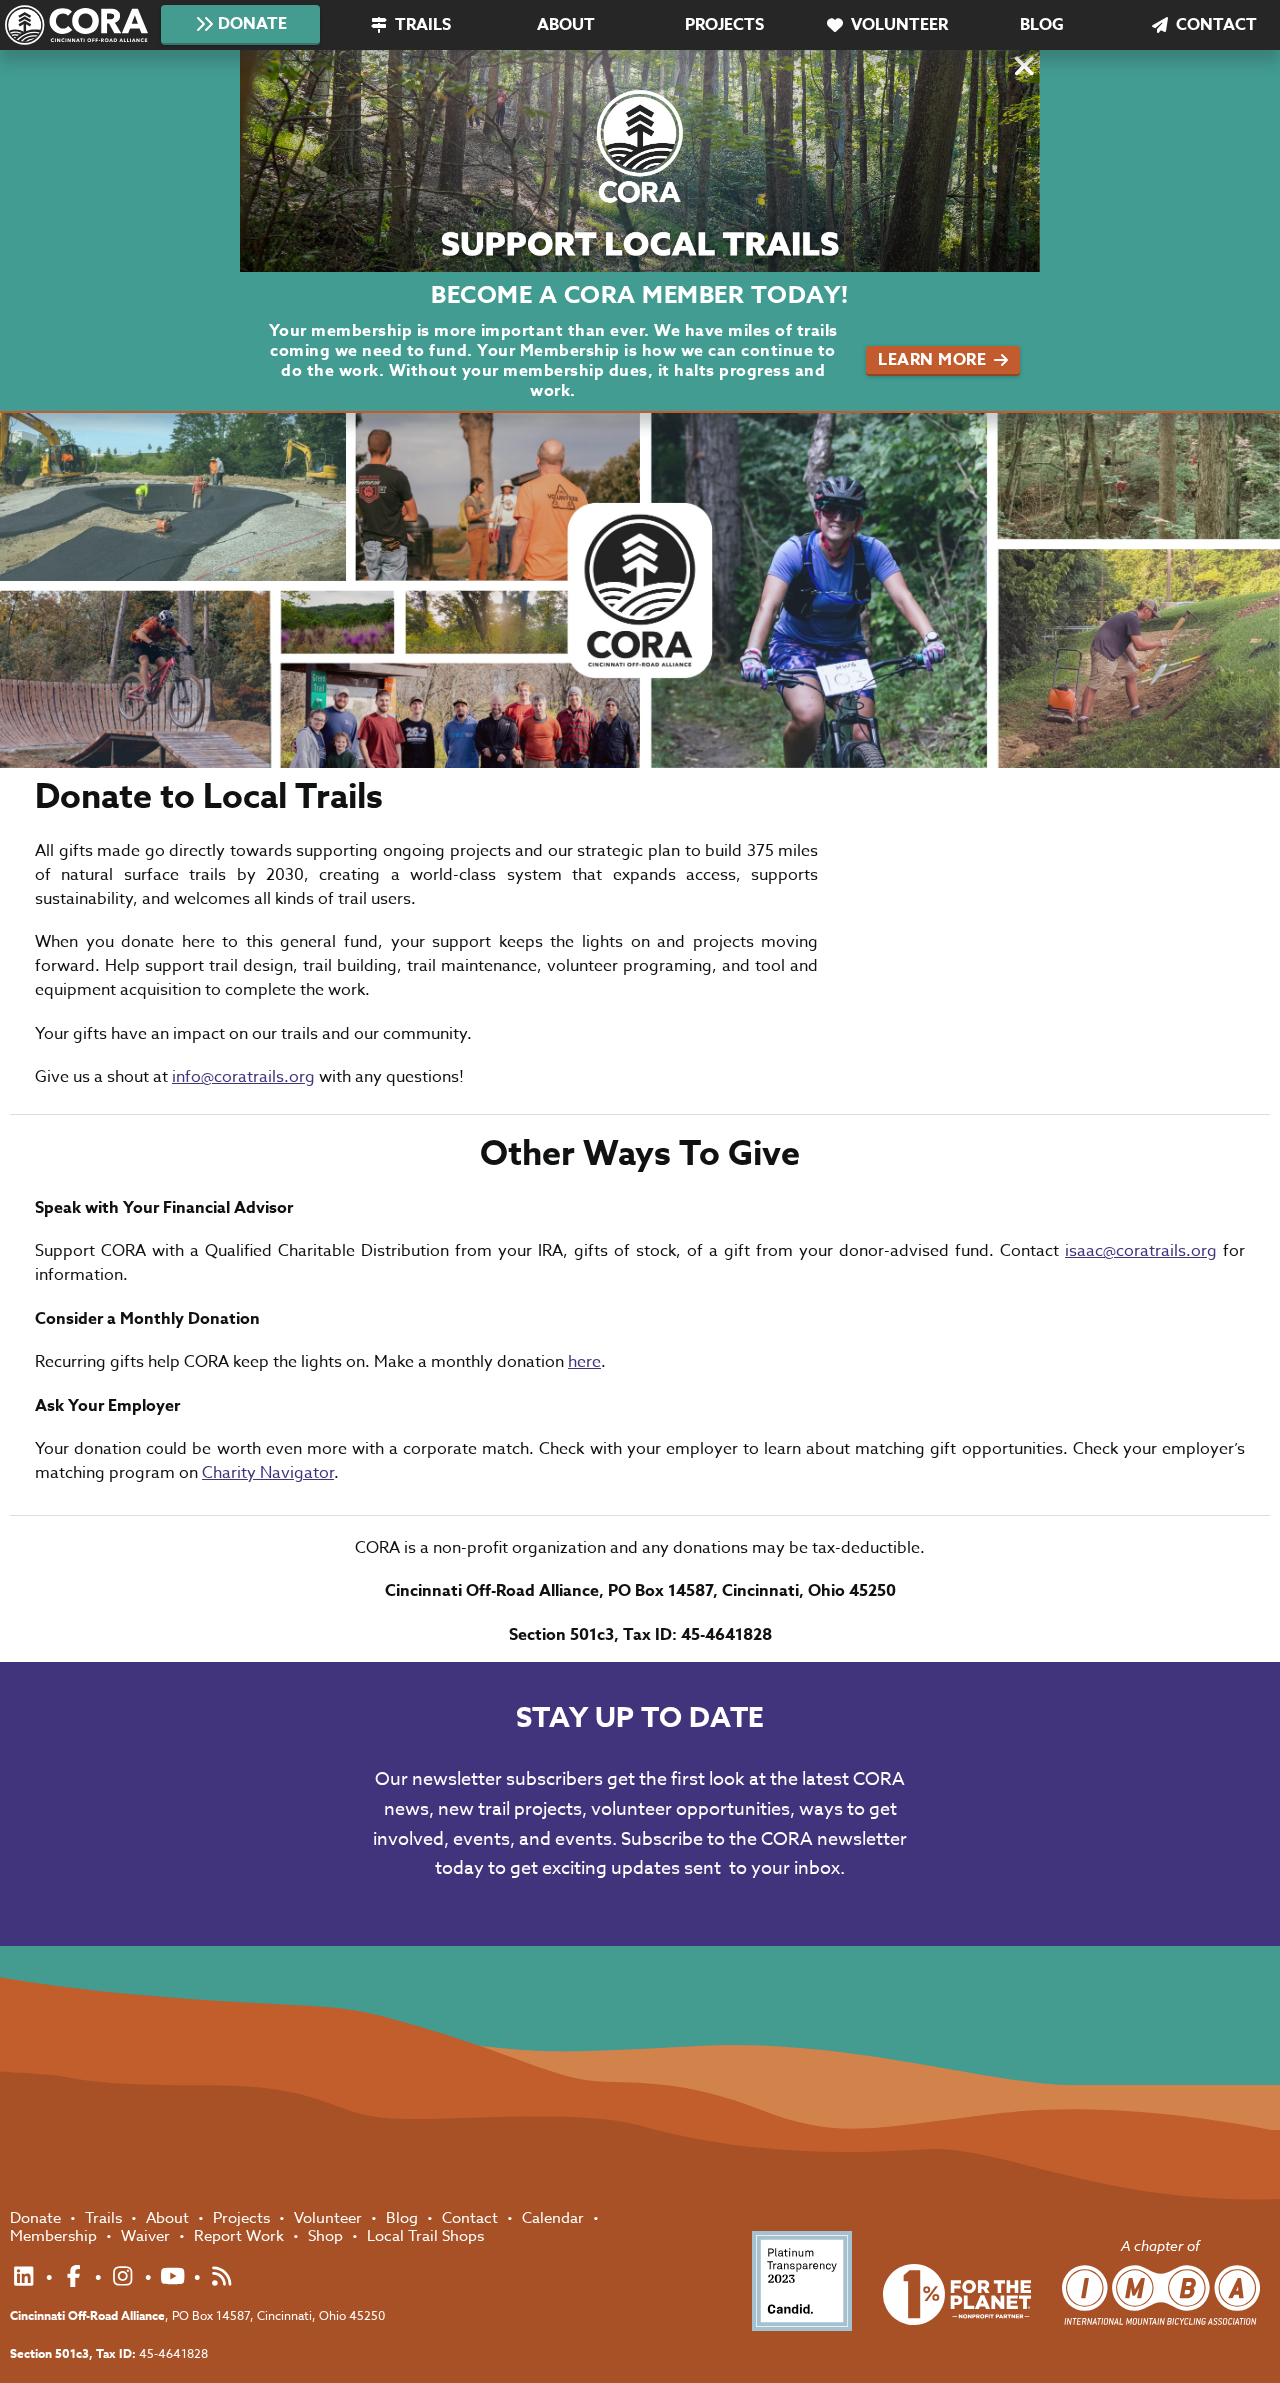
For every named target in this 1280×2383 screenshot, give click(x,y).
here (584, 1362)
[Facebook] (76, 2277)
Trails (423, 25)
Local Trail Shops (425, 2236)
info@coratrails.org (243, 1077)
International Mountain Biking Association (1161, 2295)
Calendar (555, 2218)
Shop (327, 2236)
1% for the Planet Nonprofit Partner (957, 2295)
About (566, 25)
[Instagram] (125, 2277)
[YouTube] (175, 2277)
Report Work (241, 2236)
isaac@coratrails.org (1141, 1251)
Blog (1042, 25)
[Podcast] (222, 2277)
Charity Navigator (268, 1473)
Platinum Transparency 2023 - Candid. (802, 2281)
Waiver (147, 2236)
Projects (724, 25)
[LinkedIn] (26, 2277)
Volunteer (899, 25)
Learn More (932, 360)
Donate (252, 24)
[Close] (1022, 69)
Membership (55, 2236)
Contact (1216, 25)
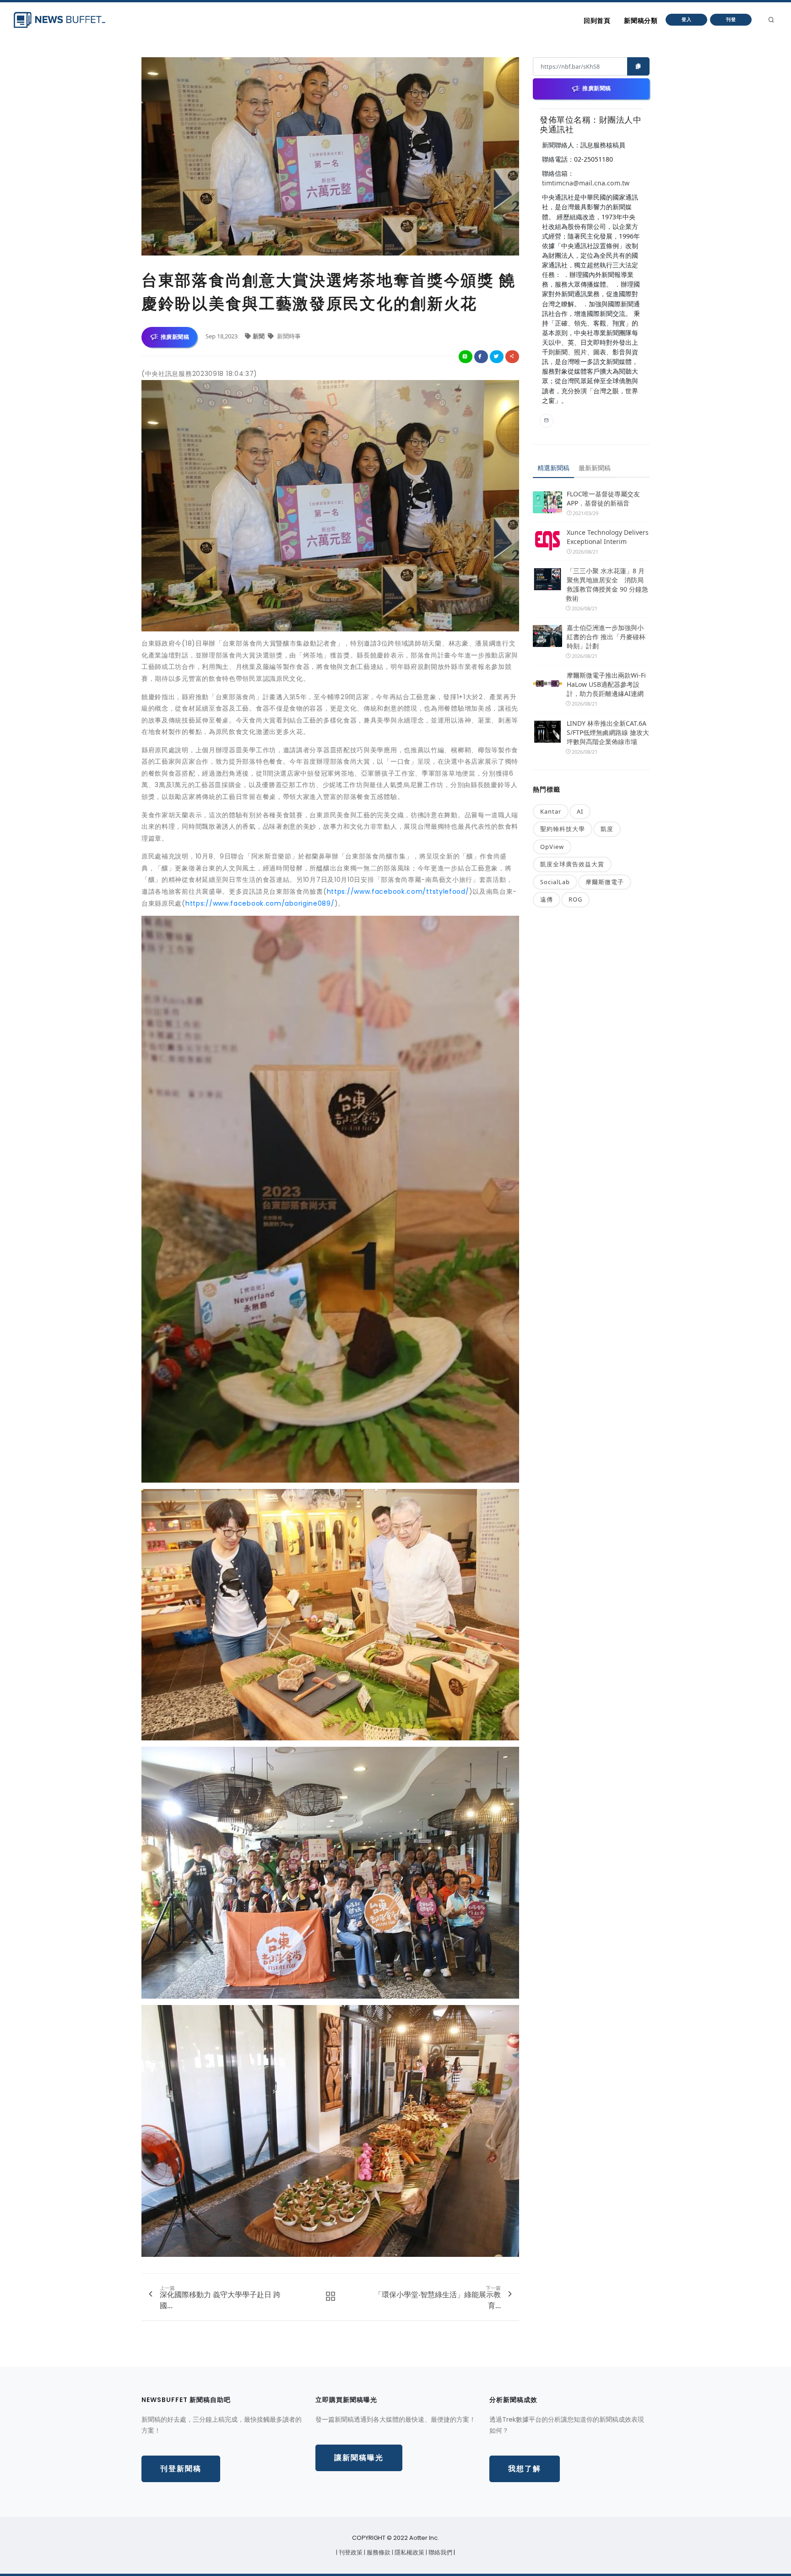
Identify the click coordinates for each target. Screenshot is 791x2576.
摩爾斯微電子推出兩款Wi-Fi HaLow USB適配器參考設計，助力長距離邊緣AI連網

● ● ● ● ● ● ●

### Work required
Copy exactly, please, the lines that run from the line holding "[Facebook] (76, 2277)" through the closing line of the material above, omitting every picture.

### Answer space
[Facebook] (76, 2277)
Trails (423, 25)
Local Trail Shops (425, 2236)
info@coratrails.org (243, 1077)
International Mountain Biking Association (1161, 2295)
Calendar (555, 2218)
Shop (327, 2236)
1% for the Planet Nonprofit Partner (957, 2295)
About (566, 25)
[Instagram] (125, 2277)
[YouTube] (175, 2277)
Report Work (241, 2236)
isaac@coratrails.org (1141, 1251)
Blog (1042, 25)
[Podcast] (222, 2277)
Charity Navigator (268, 1473)
Platinum Transparency 2023 - Candid. (802, 2281)
Waiver (147, 2236)
Projects (724, 25)
[LinkedIn] (26, 2277)
Volunteer (899, 25)
Learn More (932, 360)
Donate (252, 24)
[Close] (1022, 69)
Membership (55, 2236)
Contact (1216, 25)
Identify the click coordinates for each target. Screenshot is 791x2576.
摩爾斯微電子推出兩款Wi-Fi HaLow USB適配器參考設計，助力長距離邊緣AI連網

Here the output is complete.